Non-Compete Agreement Trends in Missouri and Illinois
Is an Employer Required to Show that a Non-Compete Agreement Protects a “Legitimate Business Interest?”
Trends in Missouri and Illinois.
Employers often require that their employees sign an employment contract which includes a provision that the employee will not compete with the employer for some period of time after the employee leaves that position of employment. These so-called “non-compete agreements,” are most often incorporated into the employment contracts of sales and managerial staff, who have access to the employer’s customer lists and trade secrets. Such agreements are referred to under the law as “restrictive covenants,” and are generally disfavored by the courts as restricting commerce. However, non-compete agreements will be upheld by state courts if they are found to be “reasonable.” Healthcare Services of the Ozarks v. Copeland, 198 S.W.3d 604, 610 (Mo.banc. 2006).
When making a determination as to whether the agreement is reasonable, courts in both Illinois and Missouri look to whether the agreement is reasonably limited in time and space. In other words, courts consider the length of time that the employee has agreed not to compete, and the scope of the geographic region that the agreement encompasses. This is a fact-intensive inquiry, and the outcomes vary from one case to another. Court decisions analyzing what constitutes a reasonable geographic limitation vary widely, and may range from a radius of a few miles, up to a statewide limitation. Generally, in both Missouri and Illinois, restrictions of 2 years or less are considered reasonable. Courts less frequently uphold restrictions of more than 2 years, and restrictions of longer than 5 years are infrequently upheld.

(Listed records)

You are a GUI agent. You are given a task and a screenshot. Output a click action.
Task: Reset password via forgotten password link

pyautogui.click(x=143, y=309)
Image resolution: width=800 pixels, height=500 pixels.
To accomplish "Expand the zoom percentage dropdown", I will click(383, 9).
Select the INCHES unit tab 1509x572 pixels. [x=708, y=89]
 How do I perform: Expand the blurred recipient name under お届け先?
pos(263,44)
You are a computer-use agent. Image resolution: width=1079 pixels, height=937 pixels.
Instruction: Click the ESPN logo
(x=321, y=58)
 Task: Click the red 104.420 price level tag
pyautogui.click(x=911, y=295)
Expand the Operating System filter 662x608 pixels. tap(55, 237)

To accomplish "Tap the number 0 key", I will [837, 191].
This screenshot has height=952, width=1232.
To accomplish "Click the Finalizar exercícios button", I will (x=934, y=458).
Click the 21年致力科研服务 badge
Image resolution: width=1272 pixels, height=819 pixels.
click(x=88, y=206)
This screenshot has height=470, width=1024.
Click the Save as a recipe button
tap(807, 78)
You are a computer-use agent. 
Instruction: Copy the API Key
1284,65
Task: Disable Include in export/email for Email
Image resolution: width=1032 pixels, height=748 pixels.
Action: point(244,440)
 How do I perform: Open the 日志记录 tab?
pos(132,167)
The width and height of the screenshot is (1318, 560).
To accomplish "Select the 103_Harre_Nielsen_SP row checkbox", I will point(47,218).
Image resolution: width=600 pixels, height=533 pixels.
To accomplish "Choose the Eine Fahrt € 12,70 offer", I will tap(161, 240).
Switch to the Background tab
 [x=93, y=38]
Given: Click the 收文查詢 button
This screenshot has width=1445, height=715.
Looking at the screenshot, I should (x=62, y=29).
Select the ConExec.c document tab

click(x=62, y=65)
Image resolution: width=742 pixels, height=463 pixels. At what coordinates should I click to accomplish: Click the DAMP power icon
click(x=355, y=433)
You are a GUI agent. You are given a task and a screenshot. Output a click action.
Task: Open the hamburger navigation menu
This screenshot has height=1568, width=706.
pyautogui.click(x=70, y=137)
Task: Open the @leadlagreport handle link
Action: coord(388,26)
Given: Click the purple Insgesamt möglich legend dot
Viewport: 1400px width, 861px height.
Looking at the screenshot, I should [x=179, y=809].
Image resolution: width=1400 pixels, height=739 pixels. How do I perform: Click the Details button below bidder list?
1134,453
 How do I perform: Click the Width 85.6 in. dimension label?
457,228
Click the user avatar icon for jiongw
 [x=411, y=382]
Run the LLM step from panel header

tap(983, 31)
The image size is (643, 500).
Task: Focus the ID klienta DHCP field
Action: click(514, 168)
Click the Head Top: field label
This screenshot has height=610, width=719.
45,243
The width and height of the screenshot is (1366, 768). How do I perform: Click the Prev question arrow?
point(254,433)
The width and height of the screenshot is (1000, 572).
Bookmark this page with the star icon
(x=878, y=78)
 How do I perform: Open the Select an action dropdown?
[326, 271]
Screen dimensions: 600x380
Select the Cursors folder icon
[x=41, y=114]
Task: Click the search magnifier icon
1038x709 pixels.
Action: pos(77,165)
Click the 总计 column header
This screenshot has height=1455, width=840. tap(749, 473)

(Questions to answer)
• 1. From the non-compete article, quote the passage that opens with the words containing "Non-Compete Agreement Trends" and closes with "Missouri and Illinois.".
• 2. Summarize the non-compete article in two sentences.

(Solutions to the tasks)
• 1.
Non-Compete Agreement Trends in Missouri and Illinois
Is an Employer Required to Show that a Non-Compete Agreement Protects a “Legitimate Business Interest?”
Trends in Missouri and Illinois.

• 2. Non-compete agreements, often included in the employment contracts of sales and managerial staff, are restrictive covenants that courts generally disfavor but will uphold if they are reasonable. Courts in Missouri and Illinois judge reasonableness by how the agreement is limited in time and geographic scope, generally treating restrictions of 2 years or less as reasonable and infrequently upholding those longer than 5 years.